# soap scented for kids



## Dorit (Apr 20, 2011)

Do you make a kid scented soap, ie fruit loops, children's room etc?


----------



## Faye Farms (Sep 14, 2009)

MONKEY FARTS

It was my #1 best seller at farmers market this year.


----------



## hsmomof4 (Oct 31, 2008)

Monkey Farts here, too. Which reminds me, I need to make some!


----------



## 2Sticks (Dec 13, 2007)

You might try Jungle Love from NG. It's real fun and fruity, kids should love it.


----------



## Dorit (Apr 20, 2011)

thanks


----------



## Kalne (Oct 25, 2007)

Where do you all get your Monkey Farts from and does it go dark or accelerate? I've only tried NGs and it didn't smell anything like bananas to me.


----------



## hsmomof4 (Oct 31, 2008)

AHRE, yes, it goes dark brown, doesn't smell strictly like bananas, to me it smells fruity/coconutty/sweet. OOB, I detect a buttery sort of a note, but I don't smell that in my finished soap. It's been too long since I made it that I don't remember if it accelerated. Probably not too much.


----------



## Faye Farms (Sep 14, 2009)

I use NG's too. Good to know AHRE's goes brown. I really don't need another brown soap. NG's accelerates a bit but at least it stays a nice creamy color.
::::::::
* _EXERCISE SET_:
**a.** Name every distinct username that posts in the thread on kid-scented soap.
**b.** Carry on the thread on kid-scented soap past its final post.
::::::::
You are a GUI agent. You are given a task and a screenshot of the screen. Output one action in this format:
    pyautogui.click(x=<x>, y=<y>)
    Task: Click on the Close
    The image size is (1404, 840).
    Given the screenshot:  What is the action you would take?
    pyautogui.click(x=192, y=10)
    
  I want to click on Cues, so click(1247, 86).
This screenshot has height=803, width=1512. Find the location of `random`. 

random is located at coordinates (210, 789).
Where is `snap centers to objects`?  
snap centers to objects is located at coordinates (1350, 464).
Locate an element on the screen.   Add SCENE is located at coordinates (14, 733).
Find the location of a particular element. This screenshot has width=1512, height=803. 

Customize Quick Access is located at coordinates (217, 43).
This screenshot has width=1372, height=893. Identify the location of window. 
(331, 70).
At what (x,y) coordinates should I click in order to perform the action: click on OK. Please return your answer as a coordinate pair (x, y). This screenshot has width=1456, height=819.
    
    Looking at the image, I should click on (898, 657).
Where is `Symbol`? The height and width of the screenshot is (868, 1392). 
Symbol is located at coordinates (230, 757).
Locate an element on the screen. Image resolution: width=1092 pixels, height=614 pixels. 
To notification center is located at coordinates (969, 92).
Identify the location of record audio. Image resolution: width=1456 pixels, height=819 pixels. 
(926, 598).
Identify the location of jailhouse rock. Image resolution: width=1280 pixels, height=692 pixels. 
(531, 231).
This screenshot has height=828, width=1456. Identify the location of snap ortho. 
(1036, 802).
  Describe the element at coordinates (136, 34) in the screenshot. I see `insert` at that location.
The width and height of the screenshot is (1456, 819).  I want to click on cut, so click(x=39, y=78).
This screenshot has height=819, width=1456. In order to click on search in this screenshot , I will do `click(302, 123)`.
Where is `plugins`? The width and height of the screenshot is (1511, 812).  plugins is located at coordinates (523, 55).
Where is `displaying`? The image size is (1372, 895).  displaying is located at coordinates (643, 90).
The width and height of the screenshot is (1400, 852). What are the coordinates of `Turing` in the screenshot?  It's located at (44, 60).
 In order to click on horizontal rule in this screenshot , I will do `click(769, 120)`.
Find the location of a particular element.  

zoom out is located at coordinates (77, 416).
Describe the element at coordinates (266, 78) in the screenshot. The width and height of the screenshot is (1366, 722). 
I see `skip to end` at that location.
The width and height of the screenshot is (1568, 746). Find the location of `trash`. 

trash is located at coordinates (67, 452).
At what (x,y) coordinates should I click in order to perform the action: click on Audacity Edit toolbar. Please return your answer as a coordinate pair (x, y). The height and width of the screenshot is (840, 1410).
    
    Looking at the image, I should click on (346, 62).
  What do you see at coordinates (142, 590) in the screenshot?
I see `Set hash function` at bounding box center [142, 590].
::::::::
* _RESULTS IN ORDER_:
**a.** Dorit, Faye Farms, hsmomof4, 2Sticks, Kalne

**b.**
----------



## adillenal (Feb 6, 2009)

I don't do soaps for children specifically. When someone is looking for a goat milk soap for a child they are usually looking for unscented since the child may have skin issues. Now that is from my personal experience. My customer base can be way different from yours.


----------



## LynninTX (Oct 25, 2007)

Not specifically for kids, but I had a Christmas scent that I did special for little girls... and many of the ones at market repeatedly pick up the Strawberry Kiwi (layered pink & green soap)...

but a funny... a mom bought Dragon's Blood to get her 12yos to shower... she came back to tell me it worked! LOL


----------



## Dorit (Apr 20, 2011)

:rofl


----------



## hsmomof4 (Oct 31, 2008)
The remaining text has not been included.